- [Instructions to follow] Pull each line holding "computer" out of the entries below.

- [Recorded data]
#####

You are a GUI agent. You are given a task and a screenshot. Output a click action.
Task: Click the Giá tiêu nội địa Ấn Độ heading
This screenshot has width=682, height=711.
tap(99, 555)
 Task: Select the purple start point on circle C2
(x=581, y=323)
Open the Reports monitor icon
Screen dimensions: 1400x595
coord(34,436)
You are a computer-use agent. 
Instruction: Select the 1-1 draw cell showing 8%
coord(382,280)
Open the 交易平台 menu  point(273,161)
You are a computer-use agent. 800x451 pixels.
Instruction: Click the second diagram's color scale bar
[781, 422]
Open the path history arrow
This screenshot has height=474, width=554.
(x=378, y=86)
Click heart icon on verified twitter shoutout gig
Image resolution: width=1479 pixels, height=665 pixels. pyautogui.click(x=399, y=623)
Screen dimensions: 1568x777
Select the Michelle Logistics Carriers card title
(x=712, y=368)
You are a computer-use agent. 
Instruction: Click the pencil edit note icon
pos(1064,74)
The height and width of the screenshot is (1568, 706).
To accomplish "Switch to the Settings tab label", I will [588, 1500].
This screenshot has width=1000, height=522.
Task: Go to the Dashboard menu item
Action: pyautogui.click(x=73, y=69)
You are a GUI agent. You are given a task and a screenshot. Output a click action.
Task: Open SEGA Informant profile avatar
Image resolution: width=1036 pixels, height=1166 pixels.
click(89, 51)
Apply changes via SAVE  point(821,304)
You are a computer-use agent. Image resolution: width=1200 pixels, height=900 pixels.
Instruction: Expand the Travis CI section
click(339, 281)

#####

- [Final answer]
You are a computer-use agent. 
You are a computer-use agent. 800x451 pixels.
You are a computer-use agent. 
You are a computer-use agent. Image resolution: width=1200 pixels, height=900 pixels.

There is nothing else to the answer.